In 2005, Dusty Donaldson experienced tenderness and pain in her neck that didn't go away over several months. When her doctor couldn't detect any physical cause, and the pain continued, Donaldson decided more had to be done. "The pain was persistent, and so was I."
Today, she's thankful for her persistence. Ultrasound and CT scans found something suspicious in her right lung. That turned out to be a five-centimeter cancerous tumor between the upper and middle lobes of her lungs.

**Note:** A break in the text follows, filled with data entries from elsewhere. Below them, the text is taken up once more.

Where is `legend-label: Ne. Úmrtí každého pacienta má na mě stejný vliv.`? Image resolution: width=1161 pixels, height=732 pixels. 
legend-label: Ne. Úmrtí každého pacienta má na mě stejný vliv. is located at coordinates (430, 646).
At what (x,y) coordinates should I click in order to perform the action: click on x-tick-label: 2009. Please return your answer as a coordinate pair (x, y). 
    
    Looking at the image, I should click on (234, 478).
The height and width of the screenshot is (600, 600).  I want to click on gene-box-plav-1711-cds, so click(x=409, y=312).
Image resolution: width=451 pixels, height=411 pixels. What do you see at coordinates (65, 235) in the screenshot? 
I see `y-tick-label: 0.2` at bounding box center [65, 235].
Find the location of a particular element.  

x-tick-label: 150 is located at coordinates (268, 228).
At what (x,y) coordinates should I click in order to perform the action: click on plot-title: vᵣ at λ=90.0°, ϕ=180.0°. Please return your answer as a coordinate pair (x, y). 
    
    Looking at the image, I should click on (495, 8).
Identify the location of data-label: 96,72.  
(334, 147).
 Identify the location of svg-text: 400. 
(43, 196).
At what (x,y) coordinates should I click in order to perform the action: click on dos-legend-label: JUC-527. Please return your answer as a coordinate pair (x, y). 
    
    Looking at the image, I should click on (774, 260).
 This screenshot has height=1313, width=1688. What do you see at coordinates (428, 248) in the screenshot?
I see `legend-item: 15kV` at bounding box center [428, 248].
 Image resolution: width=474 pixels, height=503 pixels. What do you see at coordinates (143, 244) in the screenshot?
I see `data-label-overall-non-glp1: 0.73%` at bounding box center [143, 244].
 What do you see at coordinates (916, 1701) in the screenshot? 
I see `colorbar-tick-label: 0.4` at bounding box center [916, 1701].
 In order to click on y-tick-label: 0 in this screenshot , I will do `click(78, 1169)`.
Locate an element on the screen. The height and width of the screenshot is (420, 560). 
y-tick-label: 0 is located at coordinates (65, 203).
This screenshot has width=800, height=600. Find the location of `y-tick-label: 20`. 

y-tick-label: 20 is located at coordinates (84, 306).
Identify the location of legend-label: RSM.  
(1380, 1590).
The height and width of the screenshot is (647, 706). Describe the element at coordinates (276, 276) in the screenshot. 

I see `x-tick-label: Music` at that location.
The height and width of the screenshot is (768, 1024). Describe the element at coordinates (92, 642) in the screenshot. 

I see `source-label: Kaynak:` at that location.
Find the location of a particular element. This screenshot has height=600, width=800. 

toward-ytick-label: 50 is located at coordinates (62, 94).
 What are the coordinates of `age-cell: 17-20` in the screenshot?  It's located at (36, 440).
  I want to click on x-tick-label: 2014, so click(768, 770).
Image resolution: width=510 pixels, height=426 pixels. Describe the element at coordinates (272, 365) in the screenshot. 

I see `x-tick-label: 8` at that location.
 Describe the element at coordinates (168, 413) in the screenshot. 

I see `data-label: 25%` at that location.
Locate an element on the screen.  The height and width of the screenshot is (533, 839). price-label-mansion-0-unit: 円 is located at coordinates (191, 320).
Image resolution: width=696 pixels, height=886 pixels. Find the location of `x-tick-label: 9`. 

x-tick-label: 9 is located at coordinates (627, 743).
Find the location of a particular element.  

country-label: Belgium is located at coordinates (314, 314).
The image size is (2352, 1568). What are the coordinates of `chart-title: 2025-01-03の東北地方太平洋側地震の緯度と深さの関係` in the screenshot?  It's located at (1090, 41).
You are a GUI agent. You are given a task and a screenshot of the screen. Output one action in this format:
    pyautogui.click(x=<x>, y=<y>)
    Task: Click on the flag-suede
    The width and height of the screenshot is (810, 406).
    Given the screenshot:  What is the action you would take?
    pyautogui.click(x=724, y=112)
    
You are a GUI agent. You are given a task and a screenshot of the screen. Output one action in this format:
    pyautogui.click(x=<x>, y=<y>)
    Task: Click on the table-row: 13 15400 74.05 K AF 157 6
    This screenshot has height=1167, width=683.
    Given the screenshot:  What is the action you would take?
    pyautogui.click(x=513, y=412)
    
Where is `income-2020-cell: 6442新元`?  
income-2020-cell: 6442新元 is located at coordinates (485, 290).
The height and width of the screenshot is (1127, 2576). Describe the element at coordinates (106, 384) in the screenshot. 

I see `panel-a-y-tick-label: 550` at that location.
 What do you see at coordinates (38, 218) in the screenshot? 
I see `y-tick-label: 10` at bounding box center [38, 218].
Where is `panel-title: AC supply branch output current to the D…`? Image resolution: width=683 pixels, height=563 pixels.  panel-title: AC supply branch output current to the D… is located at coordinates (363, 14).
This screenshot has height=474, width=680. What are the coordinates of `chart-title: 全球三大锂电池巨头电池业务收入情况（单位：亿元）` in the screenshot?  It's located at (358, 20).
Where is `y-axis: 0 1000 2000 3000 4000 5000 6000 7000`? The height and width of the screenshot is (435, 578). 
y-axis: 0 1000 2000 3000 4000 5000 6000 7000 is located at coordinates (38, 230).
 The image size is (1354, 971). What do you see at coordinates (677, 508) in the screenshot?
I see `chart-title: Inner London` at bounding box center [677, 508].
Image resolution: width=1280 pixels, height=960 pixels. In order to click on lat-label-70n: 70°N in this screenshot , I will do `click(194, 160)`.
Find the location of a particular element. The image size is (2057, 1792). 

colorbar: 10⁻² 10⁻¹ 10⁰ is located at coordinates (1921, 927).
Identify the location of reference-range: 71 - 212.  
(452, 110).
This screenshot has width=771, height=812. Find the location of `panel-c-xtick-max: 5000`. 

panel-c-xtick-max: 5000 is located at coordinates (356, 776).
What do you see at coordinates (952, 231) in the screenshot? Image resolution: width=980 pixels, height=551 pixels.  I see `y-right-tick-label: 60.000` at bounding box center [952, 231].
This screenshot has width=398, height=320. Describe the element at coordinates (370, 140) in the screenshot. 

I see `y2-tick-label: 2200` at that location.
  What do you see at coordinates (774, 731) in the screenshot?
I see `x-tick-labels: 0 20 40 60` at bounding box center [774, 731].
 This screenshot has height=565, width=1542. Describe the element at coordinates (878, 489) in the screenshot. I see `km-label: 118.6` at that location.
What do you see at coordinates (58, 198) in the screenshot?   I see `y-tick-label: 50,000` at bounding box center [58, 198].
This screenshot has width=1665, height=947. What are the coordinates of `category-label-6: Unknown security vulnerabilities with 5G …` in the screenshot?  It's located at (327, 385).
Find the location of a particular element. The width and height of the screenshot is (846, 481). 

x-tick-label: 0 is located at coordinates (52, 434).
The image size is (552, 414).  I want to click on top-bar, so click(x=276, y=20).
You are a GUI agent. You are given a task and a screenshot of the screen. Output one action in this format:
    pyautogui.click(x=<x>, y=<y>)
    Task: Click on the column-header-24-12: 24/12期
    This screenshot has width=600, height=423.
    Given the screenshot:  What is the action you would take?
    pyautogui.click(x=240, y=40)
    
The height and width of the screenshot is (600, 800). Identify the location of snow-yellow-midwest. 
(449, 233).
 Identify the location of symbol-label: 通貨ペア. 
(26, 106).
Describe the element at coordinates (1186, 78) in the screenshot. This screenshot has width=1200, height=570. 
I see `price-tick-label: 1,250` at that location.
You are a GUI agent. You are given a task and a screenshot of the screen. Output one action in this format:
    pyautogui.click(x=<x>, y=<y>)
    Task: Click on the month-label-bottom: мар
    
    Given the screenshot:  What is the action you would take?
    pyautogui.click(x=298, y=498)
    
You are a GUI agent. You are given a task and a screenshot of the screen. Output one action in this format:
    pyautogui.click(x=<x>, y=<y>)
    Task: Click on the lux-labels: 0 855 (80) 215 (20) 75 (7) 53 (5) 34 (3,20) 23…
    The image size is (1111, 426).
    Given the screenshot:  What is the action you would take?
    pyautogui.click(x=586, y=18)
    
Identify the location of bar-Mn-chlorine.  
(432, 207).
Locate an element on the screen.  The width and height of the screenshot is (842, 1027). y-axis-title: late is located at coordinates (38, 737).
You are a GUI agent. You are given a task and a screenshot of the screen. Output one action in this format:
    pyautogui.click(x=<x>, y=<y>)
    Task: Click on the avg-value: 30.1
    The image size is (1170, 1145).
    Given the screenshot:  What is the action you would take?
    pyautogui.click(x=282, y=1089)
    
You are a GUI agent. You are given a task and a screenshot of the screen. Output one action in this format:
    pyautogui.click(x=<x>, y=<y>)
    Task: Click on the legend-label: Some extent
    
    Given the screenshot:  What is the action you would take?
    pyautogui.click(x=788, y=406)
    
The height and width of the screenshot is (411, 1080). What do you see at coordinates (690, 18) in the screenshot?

It was an early-stage cancer and had not spread to other parts of her lungs or her body.
Donaldson, who had quit smoking 26 years before her diagnosis, had not even considered that she might have lung cancer.
"I was really surprised at the time to find out that lung cancer is the number one cause of cancer deaths in men and women. More people die from lung cancer than from all the others combined," Donaldson says. "Lung cancer death rates are the equivalent of a 747 jumbo jet crashing to the ground every single day."
Surgeons removed almost two-thirds of her lung and treated her with chemotherapy for three months. Today, she remains cancer free and has made a commitment to help others understand lung cancer and the need for early detection.
—Dusty Donaldson, 58, High Point, NC
Donaldson volunteers with the nonprofit LUNGevity Foundation to help the organization educate the public about lung cancer.
"I'm compelled to find others and share with them information regarding screening," she says. "Early detection is key to survivorship," she adds. "There's not a single soul on this earth who doesn't need to know about lung cancer. People who don't know they are at risk, need to know that there are other risk factors—genetics, radon, and other things that can cause lung cancer."
The 2011 National Cancer Institute's National Lung Screening Trial showed the importance of detecting lung cancer early. The trial also showed for the first time an effective screening approach for a high-risk population.
"Now thanks to the National Lung Screening Trial, we know screening can be more effective than anything else," says Donaldson. "People who are at great risk don't have to consider themselves doomed to lung cancer. They can have early detection, get treated early, and hopefully live a long and healthy life."